October 15, 2017 in Online Courses - 1 Comment

Online Course Structure – Beneficial or Detrimental?

October 15, 2017 in Online Courses - 1 Comment

I might be a little bit crazy, but I really enjoy learning. So much so that I spent a fair chunk of my school holidays completing an online course. What an odd feeling to be the learner again!

I don’t remember how I got onto it, I think it was an ad. Google Garage is a free online course where you learn about online marketing etc, and get a certificate out of it at the end. I figured it looked interesting, and I had the time over the holidays, so why not give it a go.

The course is designed in a very simple, gamified way. (For those who don’t know, gamification is a process of turning something (in this case a learning outcome) into a game.)

Google Garage 1

You choose a topic (I worked through them in series), watch a short video that gives you information (the longest was just over 5mins), then answer some questions about the content of the video. Once you’ve watch/answered all of the sections of each topic, you take an end-of-topic assessment. When you pass, you collect a badge, which gets added to your profile. Once you have done this for all topics, you take an end-of-course assessment, and if you pass you get a certificate.

(I passed!)

The assessments were all multiple-choice questions. Some were words, some were pictures, but none required you to compose your response yourself.

Each assessment also gave you real-time feedback – if you didn’t get the answer correct, it would give you a little screen with more information to read quickly before trying again.

I liked this format – while I got most answers right, I could see straight away if I got something wrong. Having this response immediately made me think then and there about the content, and what I was missing; having the information showing on the ‘sorry, you got it wrong’ page meant that I could immediately review the content and correct my mistakes. Even if you do get all the answers right, it gives you an option to review the content anyway.

Google Garage 2

I feel like this is something that is beneficial to the learning process, and yet it is something that is actively discouraged in schools. Students are expected to memorise content from who knows how long ago, sit the assessment at some point in the future, then wait around to find out how they went. Most of the time, they don’t even get told what the correct answers were, or why they got it wrong in the first place. If they are lucky enough to have a lesson to spend looking back at their assessment, maybe correcting the incorrect answers, they rarely ‘learn from their mistakes’. And they certainly don’t get an opportunity to learn more about the content and then re-take the assessment to prove their knowledge and progress.

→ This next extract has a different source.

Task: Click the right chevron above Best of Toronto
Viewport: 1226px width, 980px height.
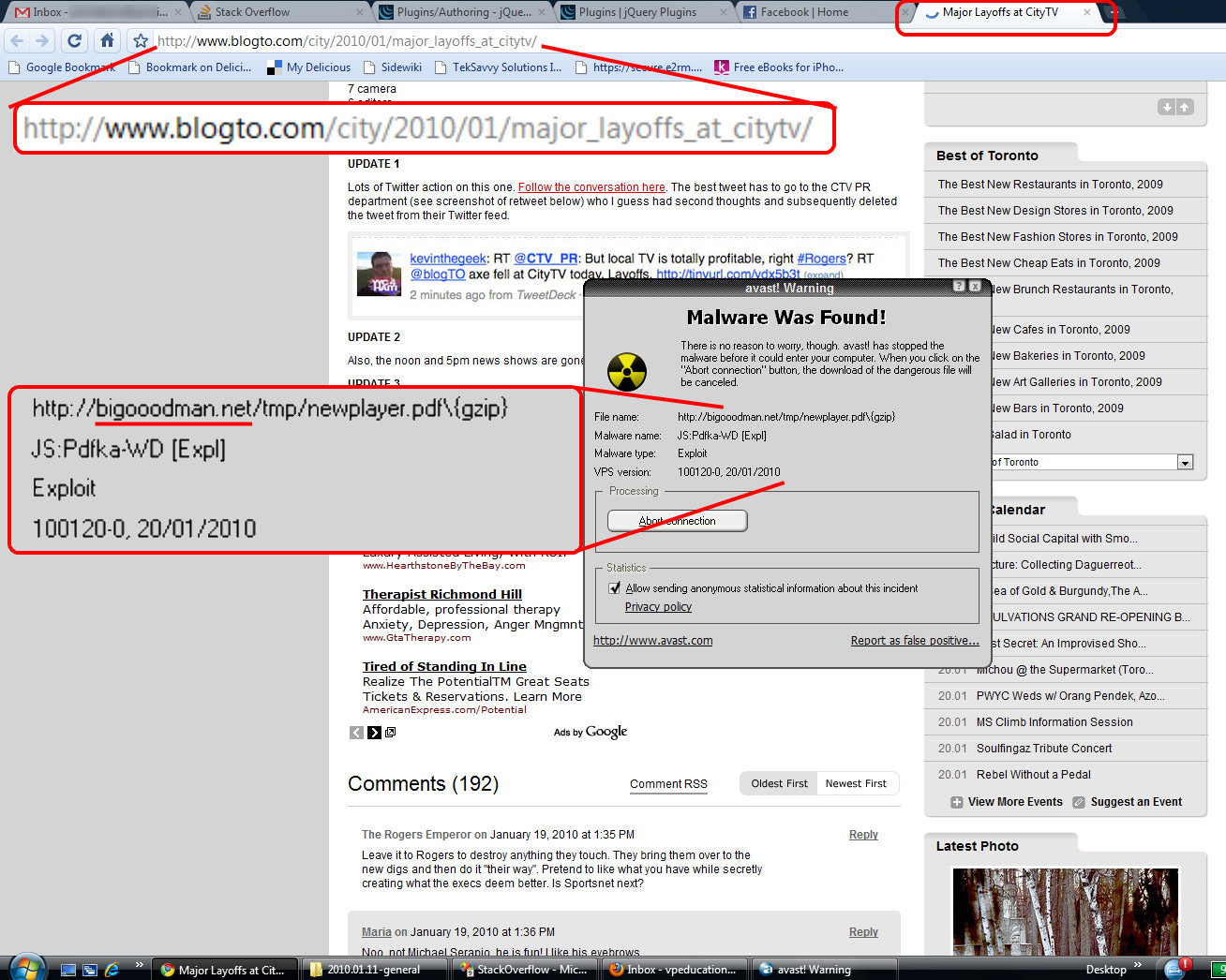Action: click(x=1185, y=107)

I really like the idea of an online assessment like this, especially for the immediate response and chance at correction. I don’t feel like I was disadvantaged in any way by not studying the content for hours, that’s for sure.

I have worked with a similar idea with a math class this year – we did online quizzes, that gave immediate results, as assessment pieces. It didn’t have the capability of telling you the questions you got wrong as you went, or the extra information, or the chance to re-answer any of the questions. Even without all that, the students said they preferred to do their quizzes this way (they still wrote down their working) rather than sitting a traditional paper quiz. The bit they liked best was that as soon as the finished they were told their score. Even though they couldn’t do anything about it, it gave them some measure of relief to have an immediate outcome.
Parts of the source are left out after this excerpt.